The project follows a feature-centric structure within the Next.js App Router, promoting modularity and maintainability.
.
├── src/
│ ├── app/
│ │ ├── globals.css # Global styles & Tailwind CSS base.
│ │ ├── layout.tsx # Root application layout.
│ │ └── page.tsx # The main homepage component.
│ │
│ ├── components/
│ │ ├── layout/ # Shared layout components (Header, Footer).
│ │ ├── sections/ # Components for each major section of the homepage.
│ │ └── ui/ # Reusable UI components from ShadCN.
│ │
│ ├── hooks/ # Custom React hooks for client-side logic.
│ └── lib/ # Utility functions, actions, and shared logic.
│
├── public/ # Static assets (favicons, etc.).
├── .env # Environment variables.
├── next.config.ts # Next.js configuration.
├── tailwind.config.ts # Tailwind CSS theme and plugin configuration.
└── package.json # Project dependencies and scripts.

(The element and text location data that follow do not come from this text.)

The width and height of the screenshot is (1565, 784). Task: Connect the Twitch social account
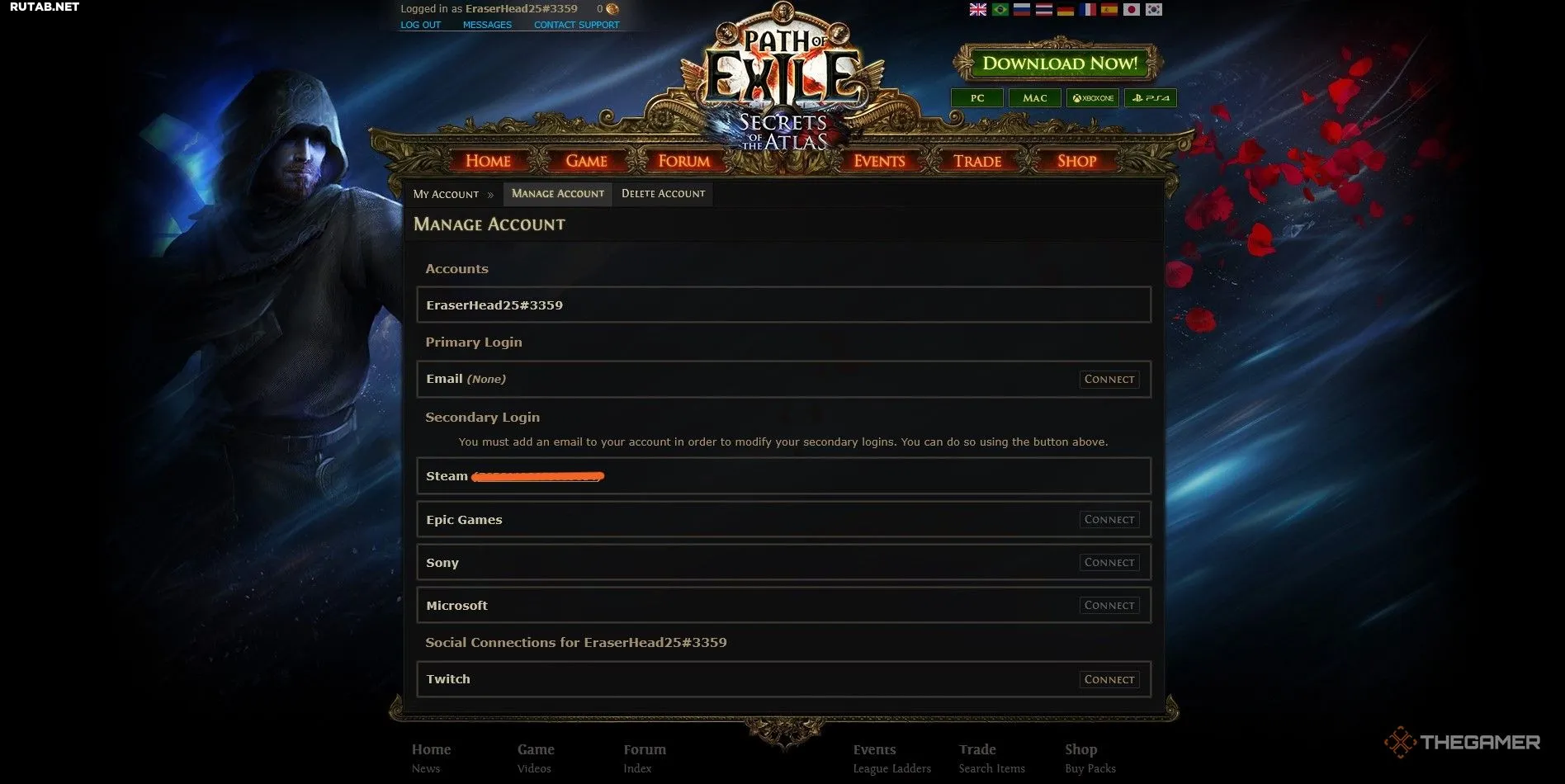click(x=1109, y=680)
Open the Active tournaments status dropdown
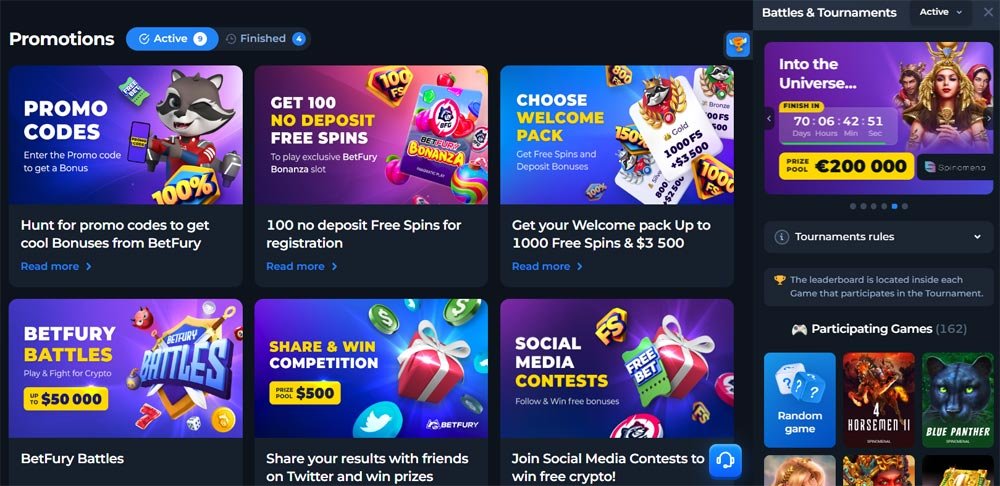Image resolution: width=1000 pixels, height=486 pixels. point(941,12)
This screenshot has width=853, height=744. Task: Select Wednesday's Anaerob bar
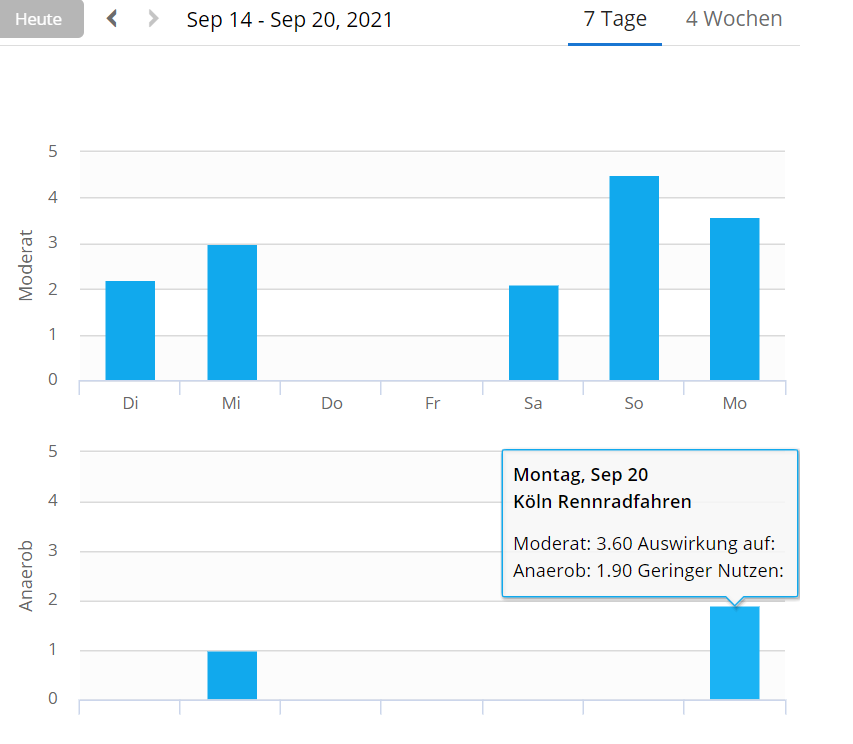click(232, 675)
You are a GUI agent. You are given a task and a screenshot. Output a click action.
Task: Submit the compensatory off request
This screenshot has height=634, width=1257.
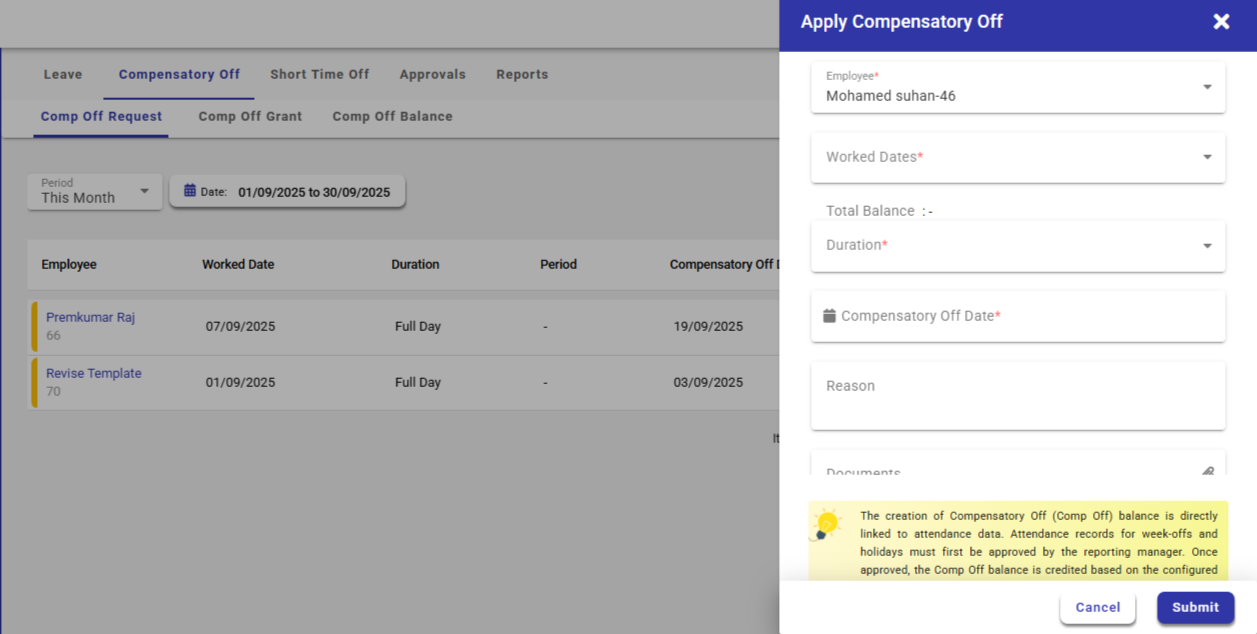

SENTRA AI is built with a modern, production-ready technology stack chosen for performance, scalability, and developer experience.
| Category | Technology |
|---|---|
| Framework | |
| Language | |
| UI Library | |
| Styling | |
| UI Components | |
| Icons | |
| Charts | |
| Deployment |
To set up and run the project on your local machine, follow these steps.
-
Clone the repository:
git clone https://github.com/your-repo/sentra-ai.git cd sentra-ai -
Install dependencies: This command will install all the necessary packages defined in
package.json.npm install
-
Start the development server: This command runs the app in development mode with Turbopack for faster performance.
npm run dev
-
Open the application: Once the server is running, open your web browser and navigate to http://localhost:9002.
The application will automatically reload if you make any changes to the source files.